··· Data for this exercise

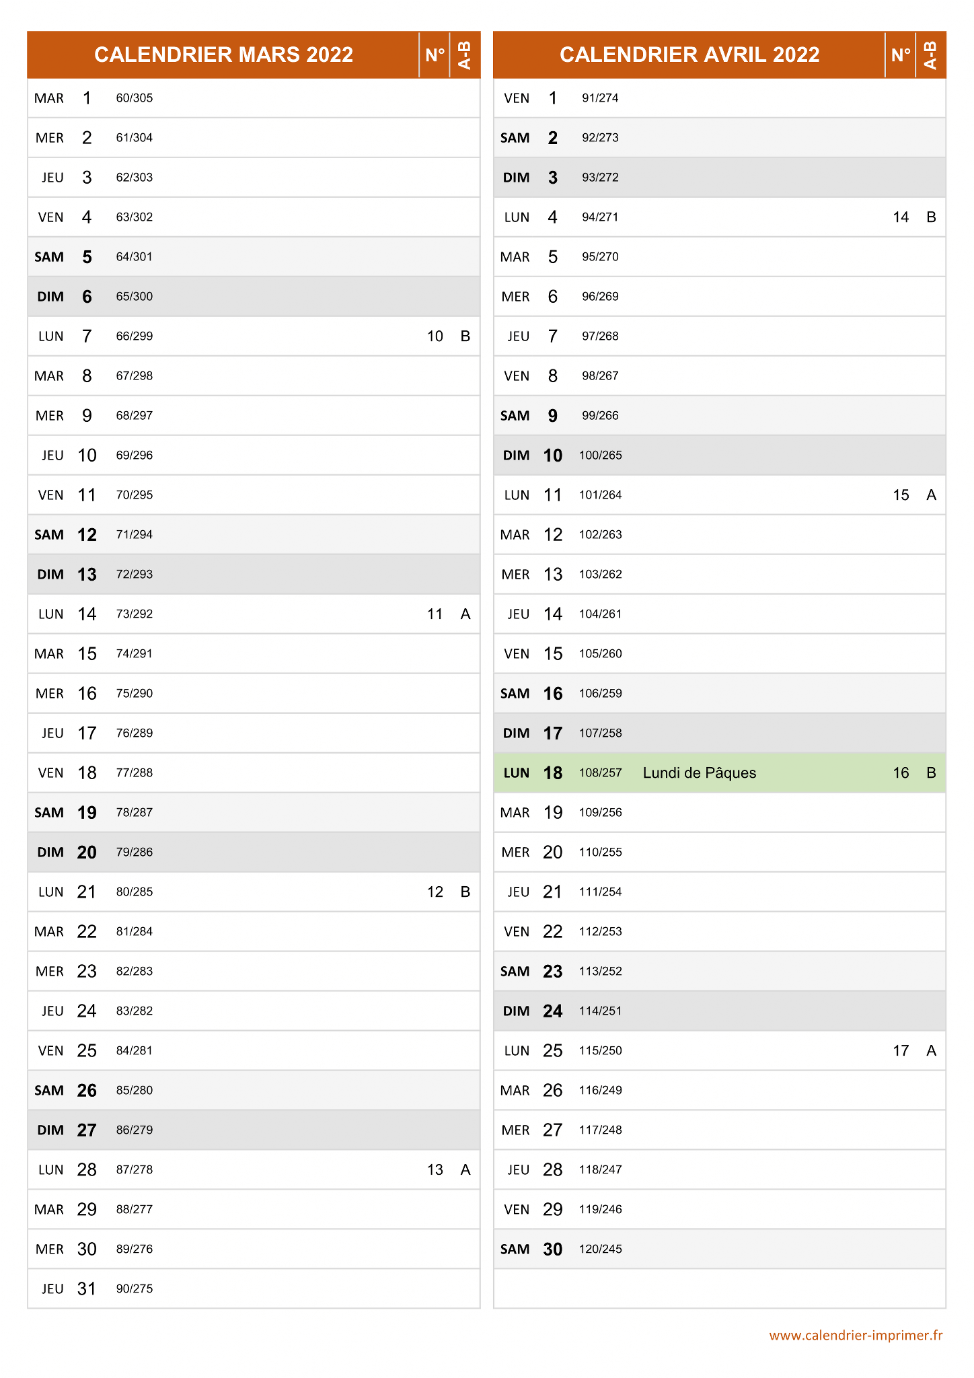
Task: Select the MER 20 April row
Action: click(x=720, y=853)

······
··· Data for this exercise

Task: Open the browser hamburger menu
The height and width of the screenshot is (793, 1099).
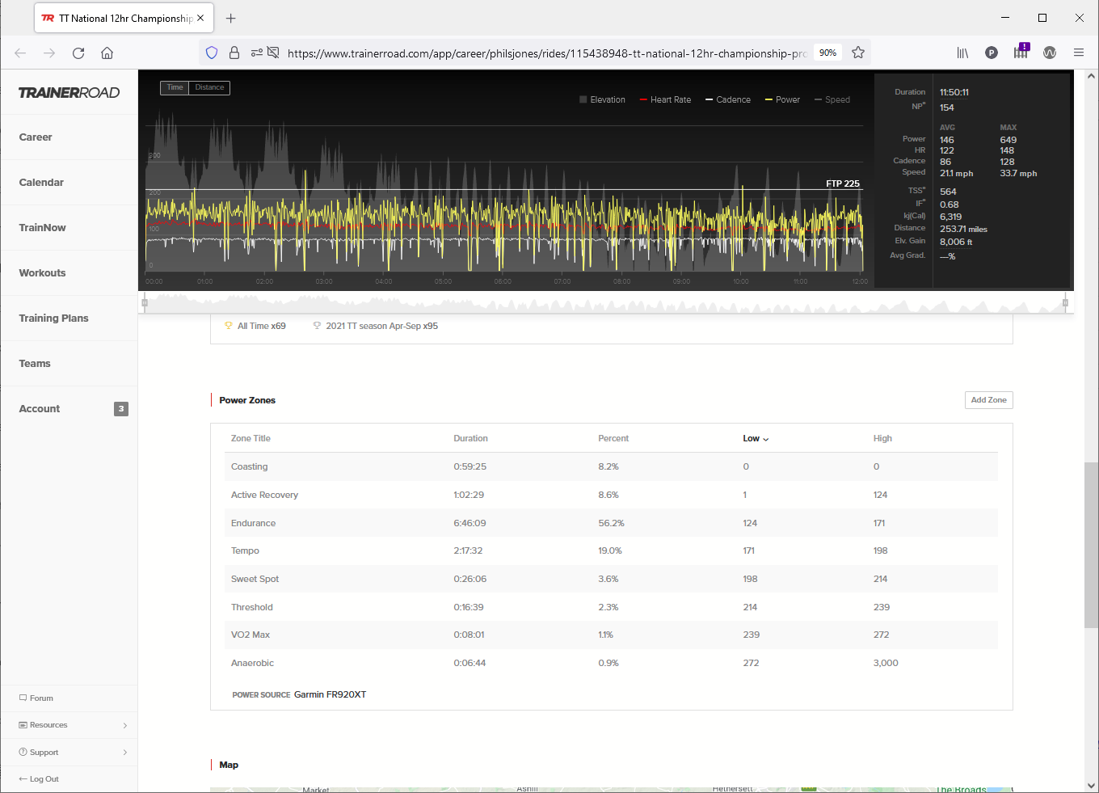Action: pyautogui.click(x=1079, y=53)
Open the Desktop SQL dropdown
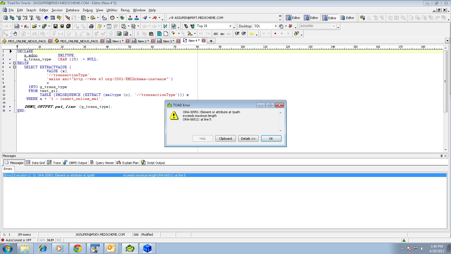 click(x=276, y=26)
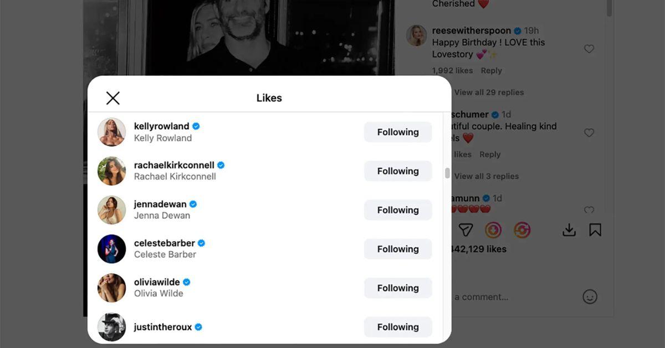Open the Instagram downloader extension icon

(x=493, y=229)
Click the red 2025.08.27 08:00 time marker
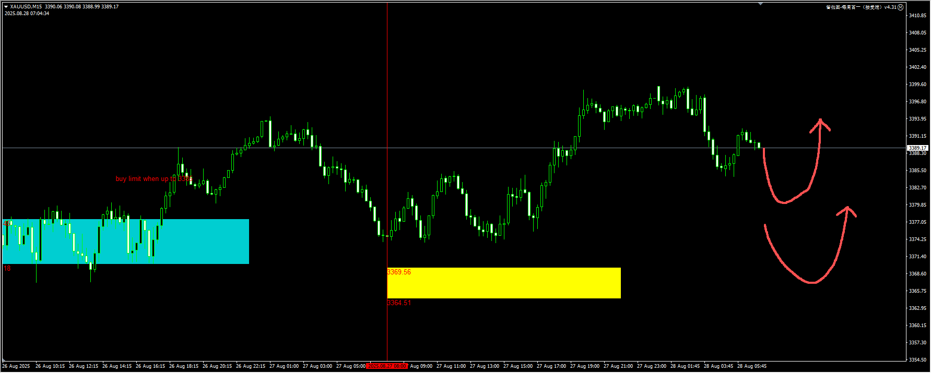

······

The lines to reproduce run from the one above containing "Open the Desktop SQL dropdown" through the one containing "Click the red 2025.08.27 08:00 time marker". Copy them exactly and leave out all pictures.

Open the Desktop SQL dropdown
 click(x=276, y=26)
Open the Instagram downloader extension icon

(x=493, y=229)
Click the red 2025.08.27 08:00 time marker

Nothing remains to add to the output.